## Exercise requirements
Please transcribe only the lines between the one containing "Click the terminal vertical scrollbar thumb" and the end of the records, both ends included, exactly as written; skip every picture.

[Screenshot grounding data]
▶

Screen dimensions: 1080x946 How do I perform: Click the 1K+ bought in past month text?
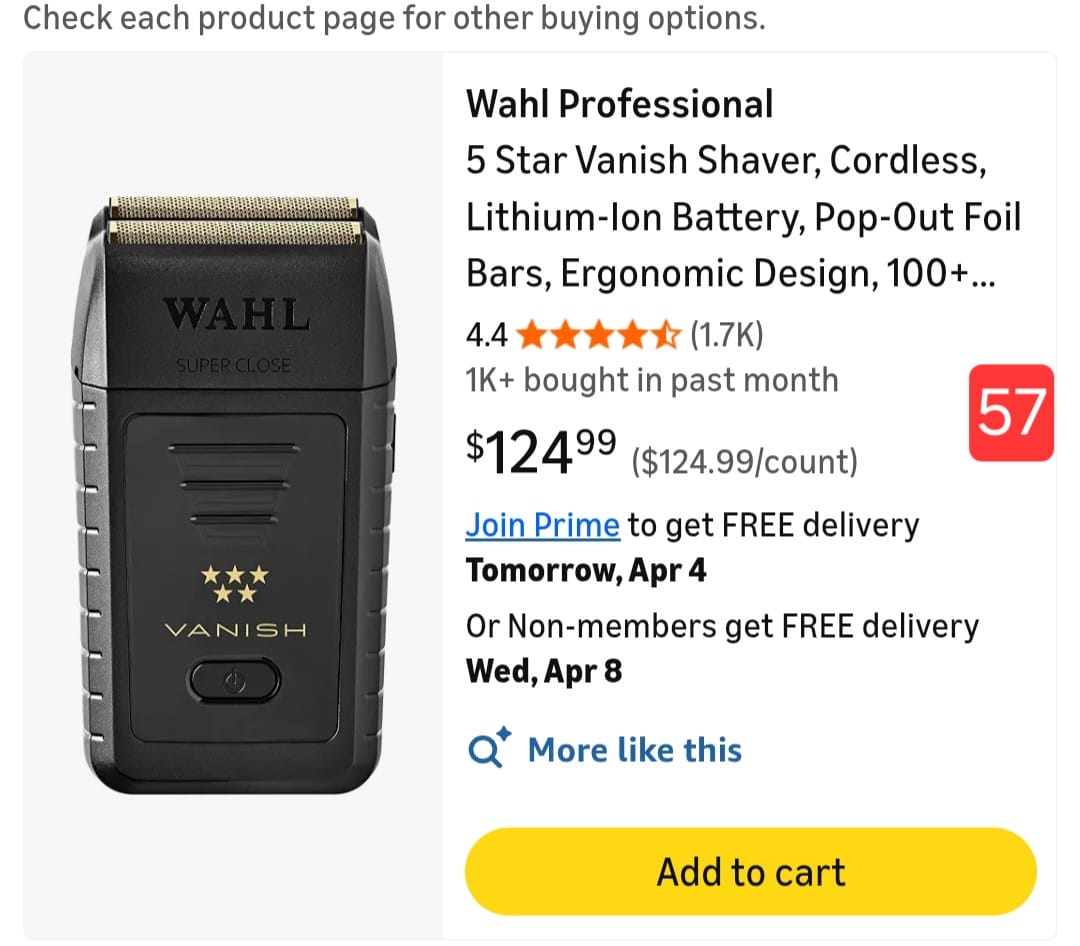click(x=651, y=380)
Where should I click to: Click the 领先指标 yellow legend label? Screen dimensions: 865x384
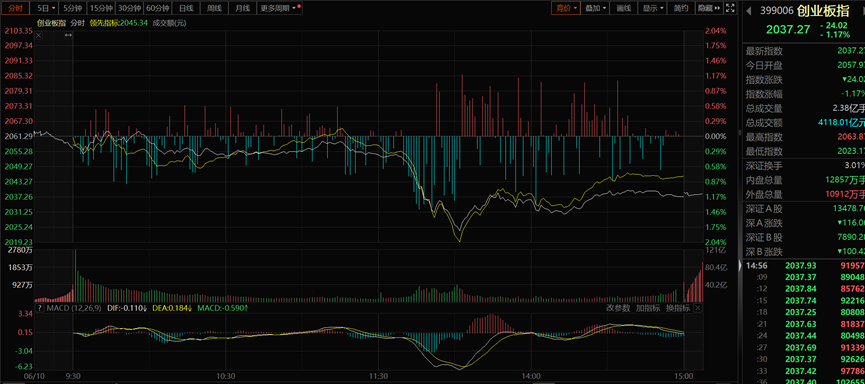(104, 23)
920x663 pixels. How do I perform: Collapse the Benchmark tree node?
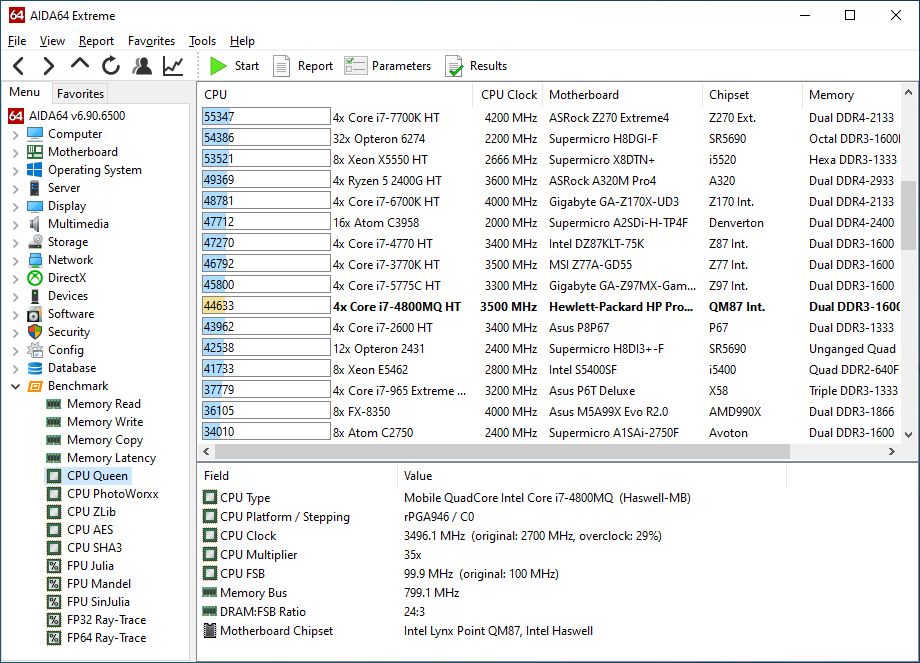(x=16, y=386)

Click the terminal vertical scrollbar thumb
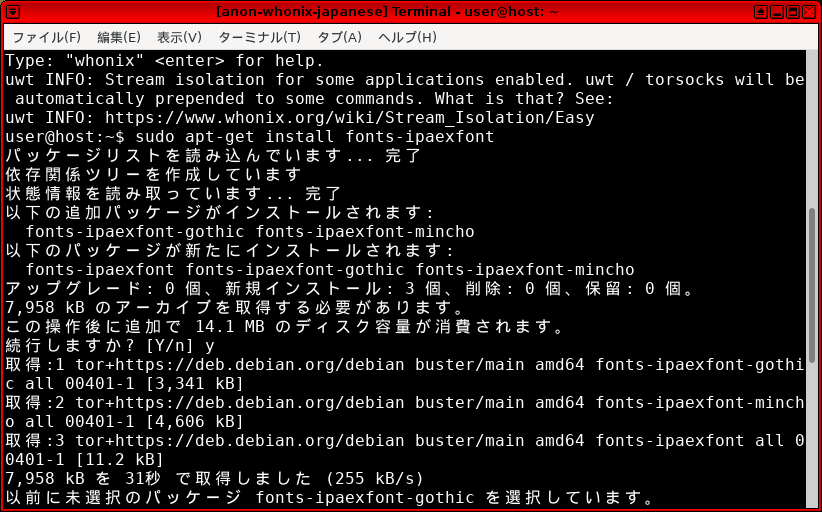pos(813,285)
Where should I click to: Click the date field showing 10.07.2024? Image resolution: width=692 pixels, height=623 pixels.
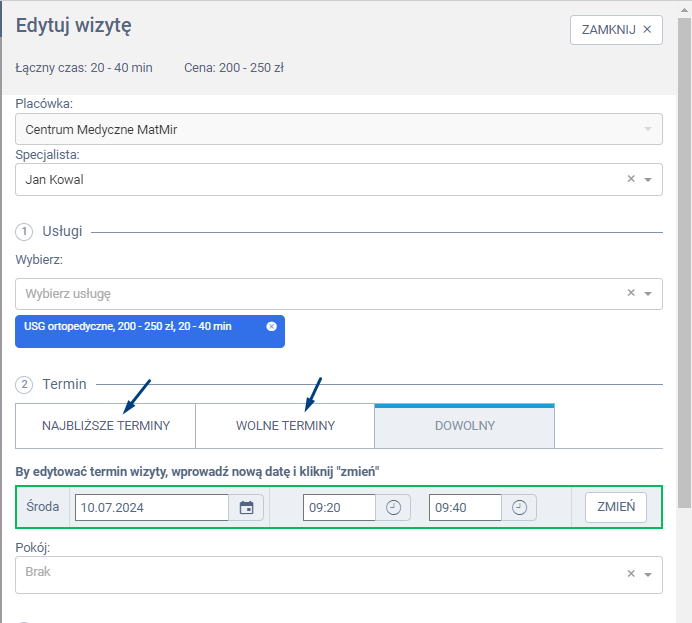[x=152, y=508]
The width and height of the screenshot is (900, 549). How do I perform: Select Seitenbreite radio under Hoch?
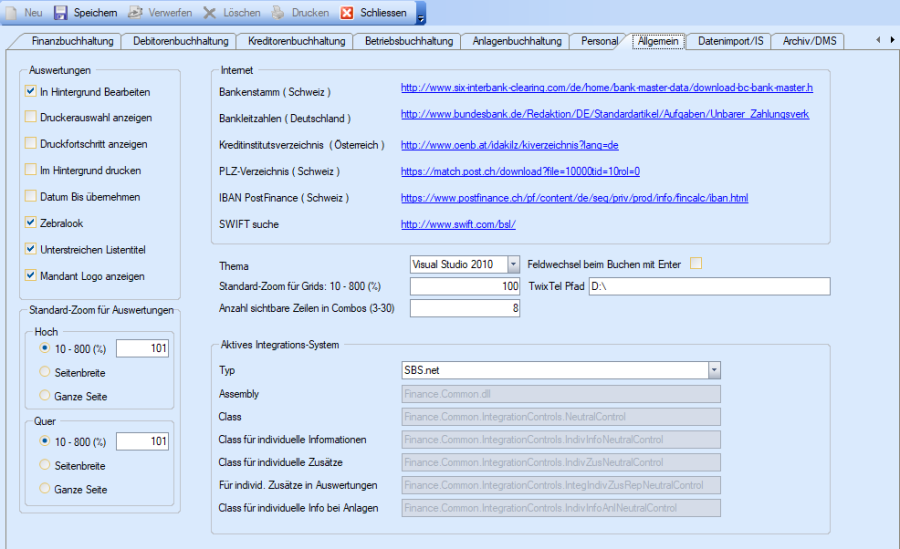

◀

## Task output
Click the terminal vertical scrollbar thumb
pos(813,285)
Where should I click to: Click the date field showing 10.07.2024? Image resolution: width=692 pixels, height=623 pixels.
[x=152, y=508]
The width and height of the screenshot is (900, 549). How do I perform: Select Seitenbreite radio under Hoch?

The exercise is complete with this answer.